Air France, con Carwatt, passa all’elettrico per i veicoli in pista

Air France passa all'elettrico con Carwatt

Gli aeroporti sono un luogo in cui l’inquinamento raggiunge livelli record: oltre al kerosene (Jet A-1) bruciato dai velivoli in fase di accensione dei motori e rullaggio verso la pista loro assegnata per il decollo, ci sono decine e decine di veicoli di servizio che si muovono sulle piste. Per cercare di diminuire gli inquinanti, Air France sta avviando la graduale sostituzione dei motori termici dei veicoli a nastro che caricano i bagagli nella stiva degli aerei con veicoli elettrici derivati da processi di riciclo. Per realizzare questo progetto, Air France ha scelto di collaborare con CarWatt, una startup francese che recupera e ricicla le batterie agli ioni di litio utilizzate dai veicoli elettrici privati per dar loro una seconda vita. Il primo prototipo operativo è stato appena messo in servizio all’aeroporto Paris-Charles de Gaulle. La conversione di altri 10 veicoli a nastro supplementari è attualmente in fase di studio.

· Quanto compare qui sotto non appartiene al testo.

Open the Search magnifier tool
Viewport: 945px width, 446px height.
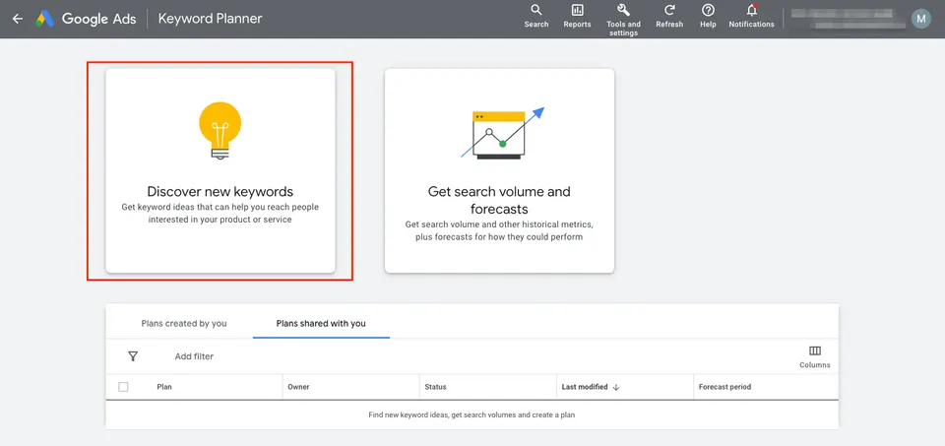tap(536, 17)
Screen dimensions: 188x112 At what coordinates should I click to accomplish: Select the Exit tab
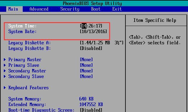[x=117, y=9]
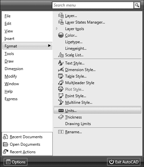Screen dimensions: 144x167
Task: Open the Draw menu
Action: pos(9,61)
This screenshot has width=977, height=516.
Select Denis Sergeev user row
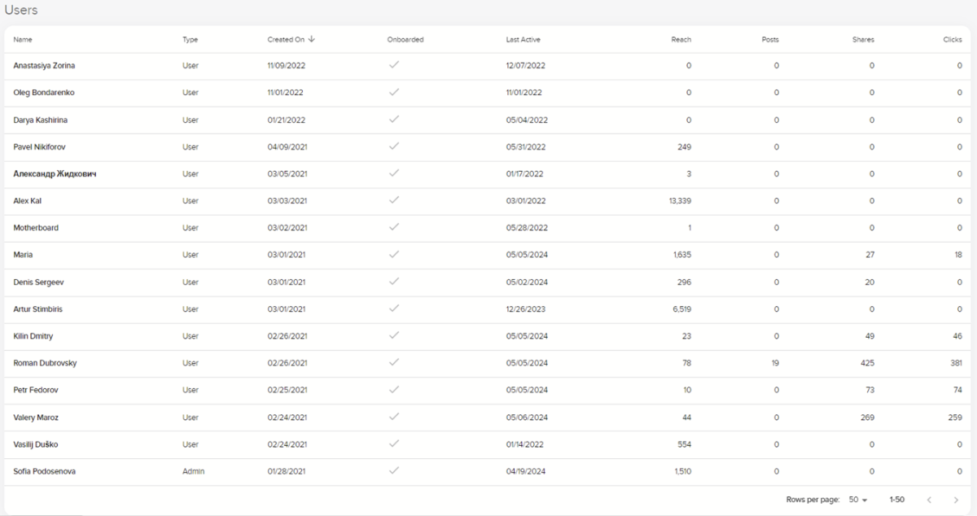click(38, 282)
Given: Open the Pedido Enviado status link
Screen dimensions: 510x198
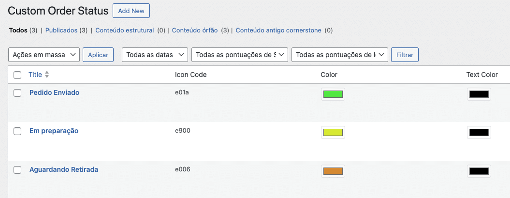Looking at the screenshot, I should 54,92.
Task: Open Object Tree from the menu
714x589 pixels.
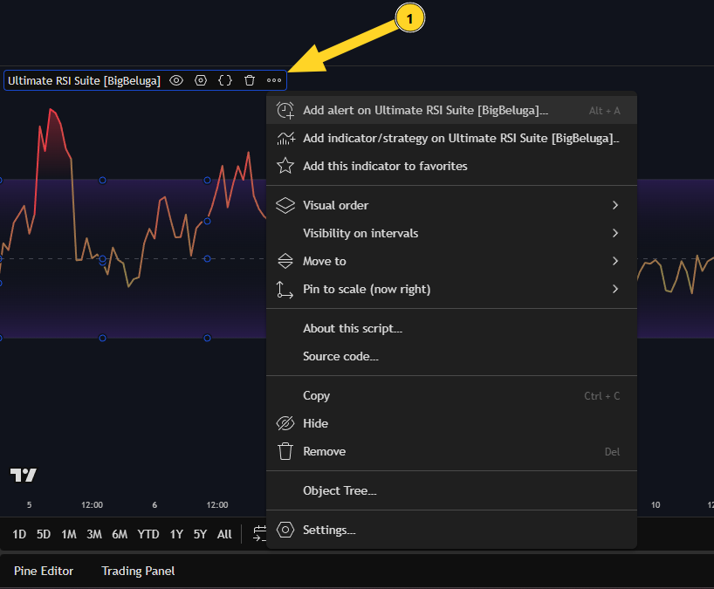Action: (340, 490)
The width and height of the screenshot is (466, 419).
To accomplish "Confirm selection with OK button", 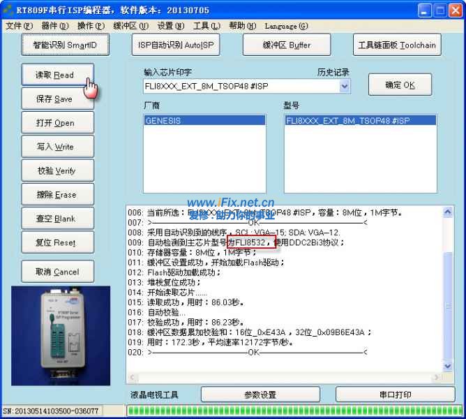I will (x=400, y=85).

I vantaggi di questa transizione sono molteplici: sostenere la transizione energetica riducendo le emissioni di CO2 di 3 tonnellate all’anno, limitando le emissioni di particolato e riducendo i livelli di rumore; migliorare le prestazioni operative ottimizzando la sicurezza durante le operazioni di avvicinamento agli aeromobili; garantire migliori risultati economici riducendo l’obsolescenza programmata, prolungando il ciclo di vita di questi veicoli e limitandone i costi di manutenzione.